Viktor Sergueïevitch, le père de la mariée, tenait silencieusement le parapluie au-dessus de sa femme, observant son gendre. Dima, de côté, secouait les gouttes de sa veste, irrité.
« Dimochka, ne te mouille pas ! » s’inquiétait Antonina Vassilievna, la mère du marié. « Va sous le parapluie avec Vadik ! »
Vadim, le grand frère de Dima, tendit paresseusement son parapluie :
« Allez, viens. Mais ne pousse pas. »
Au restaurant, Karina, la sœur de Dima, s’installa à la table voisine avec son mari Oleg. Elle discutait bruyamment des cadeaux :
« Tu as vu ? Les parents de Liza ont offert une enveloppe ! Une enveloppe ! Et nous, on a acheté un service à thé à vingt mille ! »
« Baisse la voix », la réprimanda Oleg. « Ils vont t’entendre. »
« Qu’ils entendent ! » Karina vida sa coupe de champagne d’un trait. « C’est radin ! »
Marina, la petite sœur de Liza, était assise en face d’elle, levant les yeux au ciel :
« Kar, sérieusement ? Parler d’argent à un mariage ? »
« Et alors ? Je suis juste honnête ! Liza a un trois-pièces en centre-ville et Dima n’a même pas été invité à y emménager avant le mariage ! Ils vivaient dans un studio loué ! »

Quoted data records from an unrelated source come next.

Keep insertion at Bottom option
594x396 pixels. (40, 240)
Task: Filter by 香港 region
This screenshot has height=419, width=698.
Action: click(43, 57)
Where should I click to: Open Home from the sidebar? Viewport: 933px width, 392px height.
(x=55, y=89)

« Parce que tante Vera a légué l’appartement à Liza », intervint Galina Petrovna. « À condition de tout garder tel quel. Les affaires de la défunte, la bibliothèque… »
« Oh, s’il te plaît ! » balaya Antonina Vassilievna. « Des choses ! Probablement que des vieilleries ! »

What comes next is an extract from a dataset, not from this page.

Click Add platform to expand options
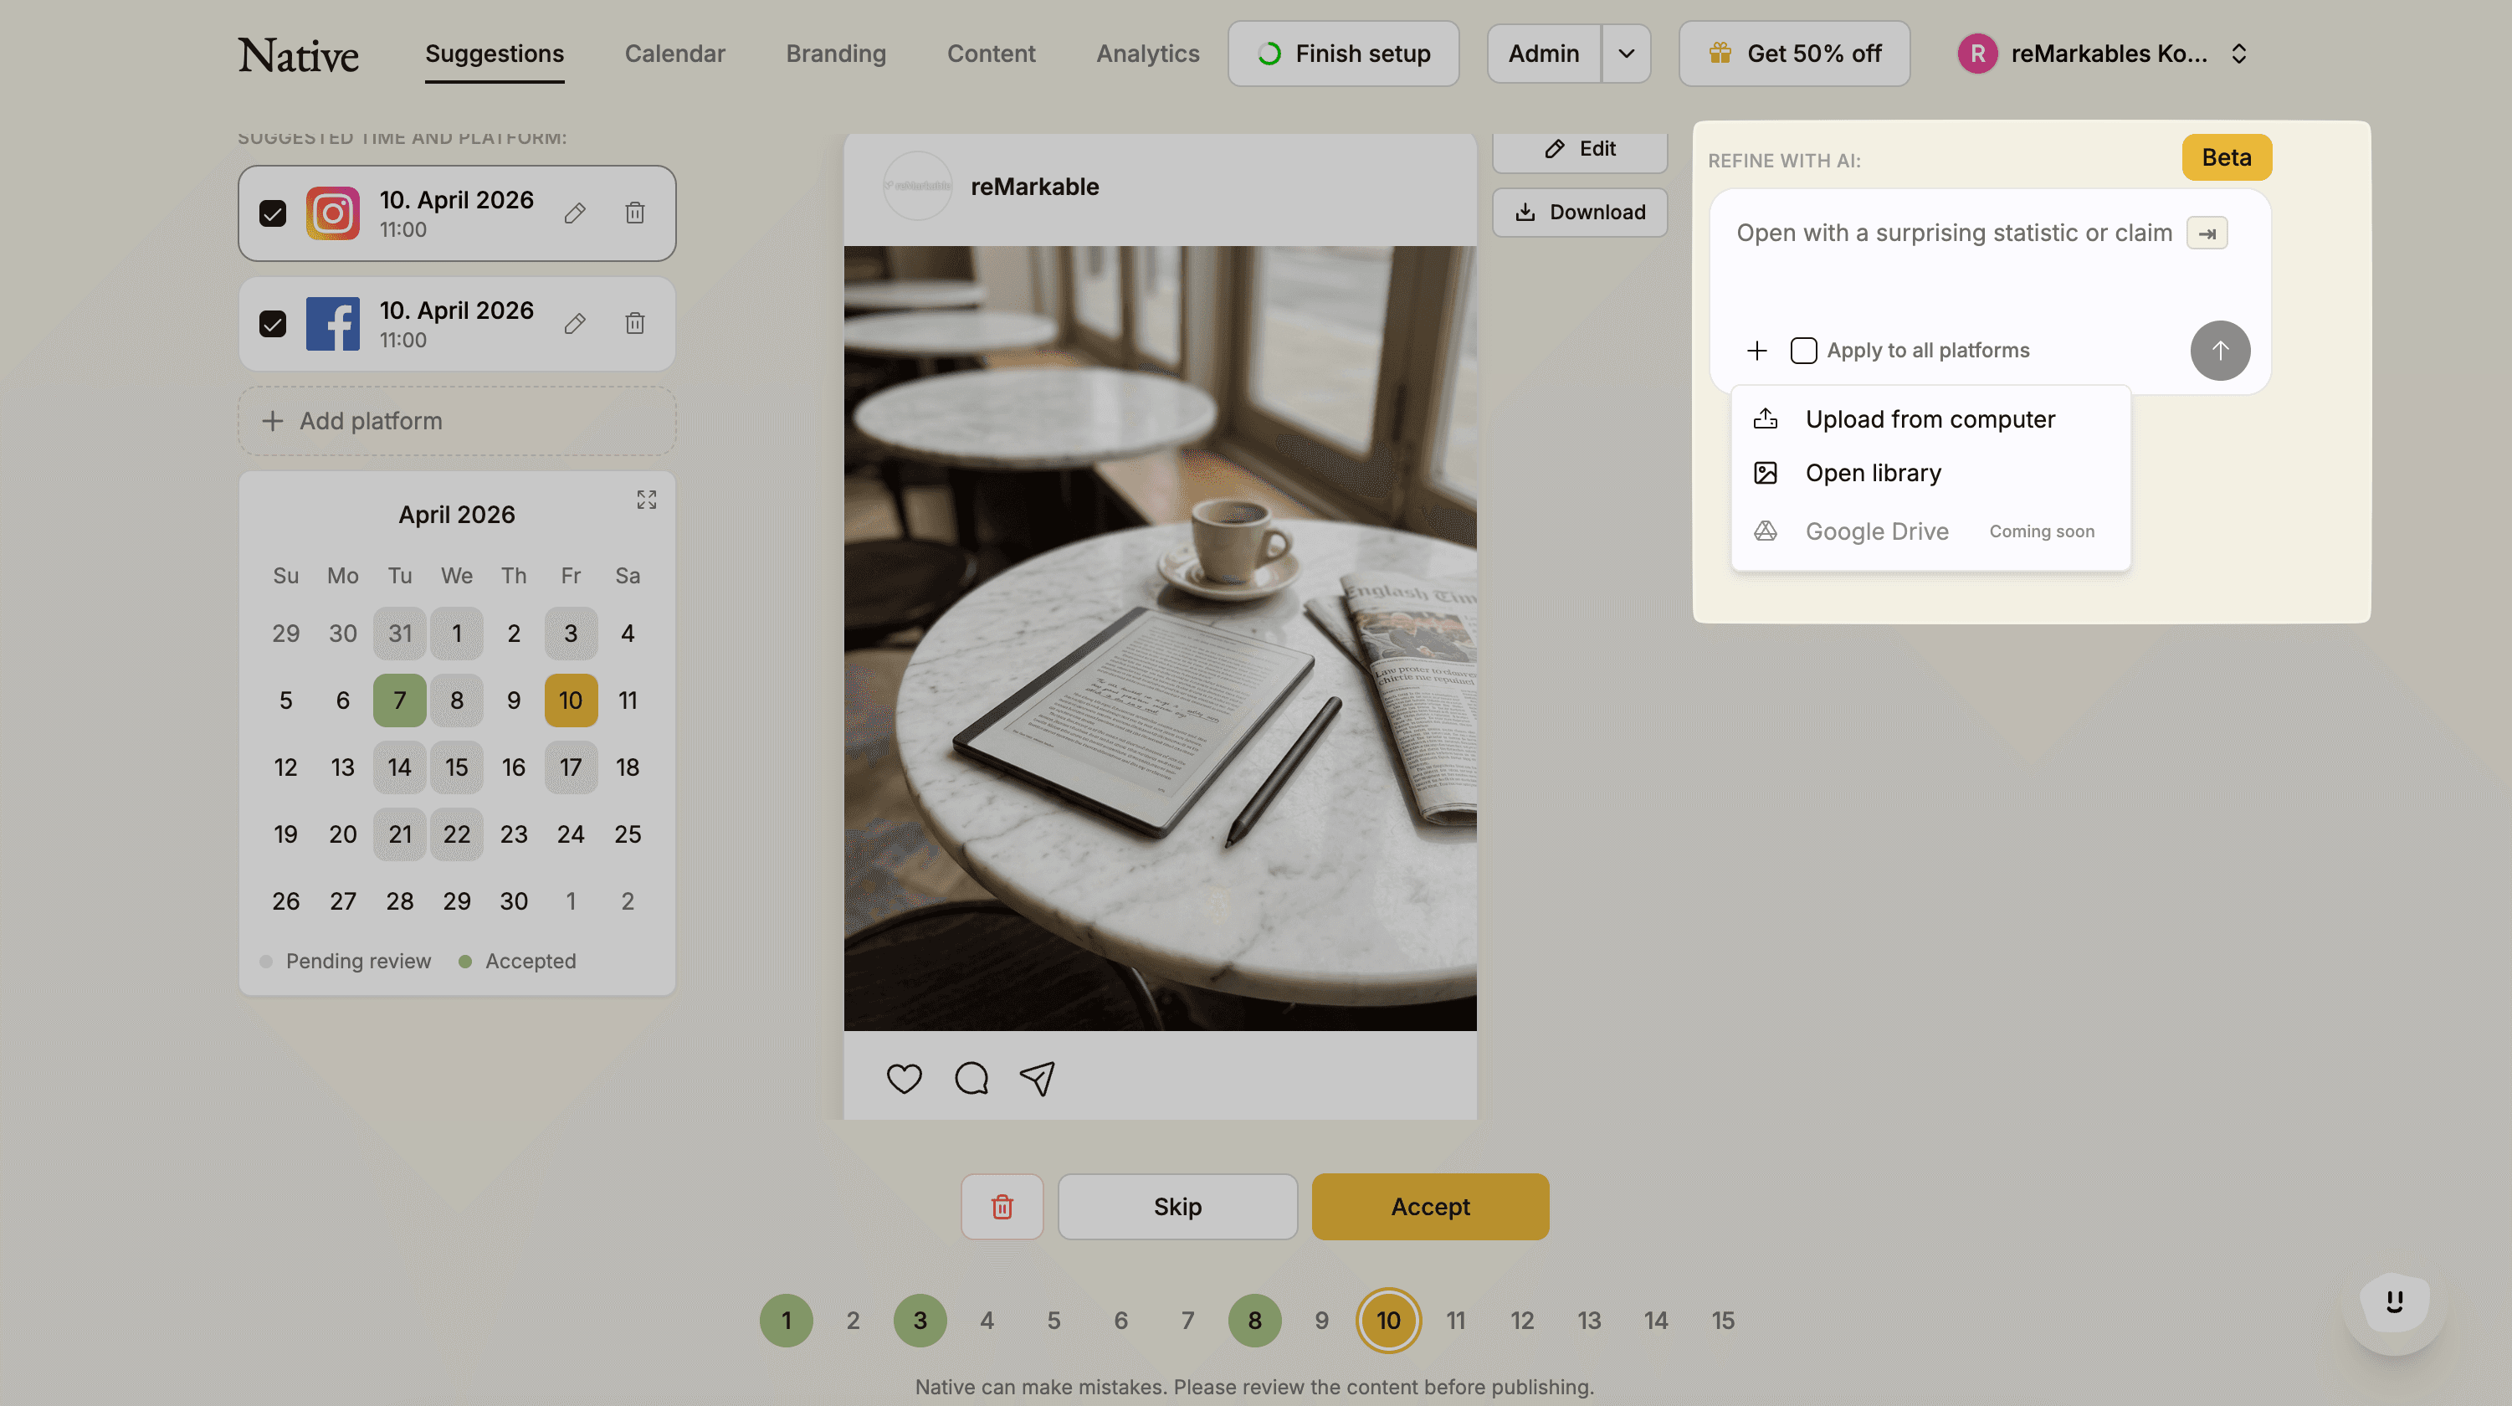 [456, 420]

Au troisième toast, Dima se leva et tapa sa fourchette contre son verre :
« Les amis ! Je veux remercier mon ami et avocat, Konstantin ! Kostik, viens ici ! »
Un homme grand, aux cheveux foncés, en costume, s’approcha des jeunes mariés :
« Heureux pour vous, les gars ! Dima, bien joué—avoir trouvé une fille comme ça ! Et quelle chance avec l’appartement ! »
 

Liza rougit :
« Merci, mais l’appartement n’a rien à voir… »
« Oh, allez ! » fit un clin d’œil Konstantin. « On a tous compris ! Dima, je t’attends demain à mon bureau. Je préparerai les papiers. »
« Quels papiers ? » demanda Viktor Sergueïevitch avec méfiance.
« Juste des formalités ! » balaya Dima. « Je te raconterai plus tard ! »
Ce soir-là, à la maison, Dima sortit un dossier de sa mallette :
« Liza, signe ici et là. »
« C’est quoi ? »
« Une demande pour enregistrer l’appartement comme bien commun. Kostik a tout préparé. »
« Dima, je te l’ai dit—c’est l’appartement de tante Vera. Elle me l’a laissé à condition… »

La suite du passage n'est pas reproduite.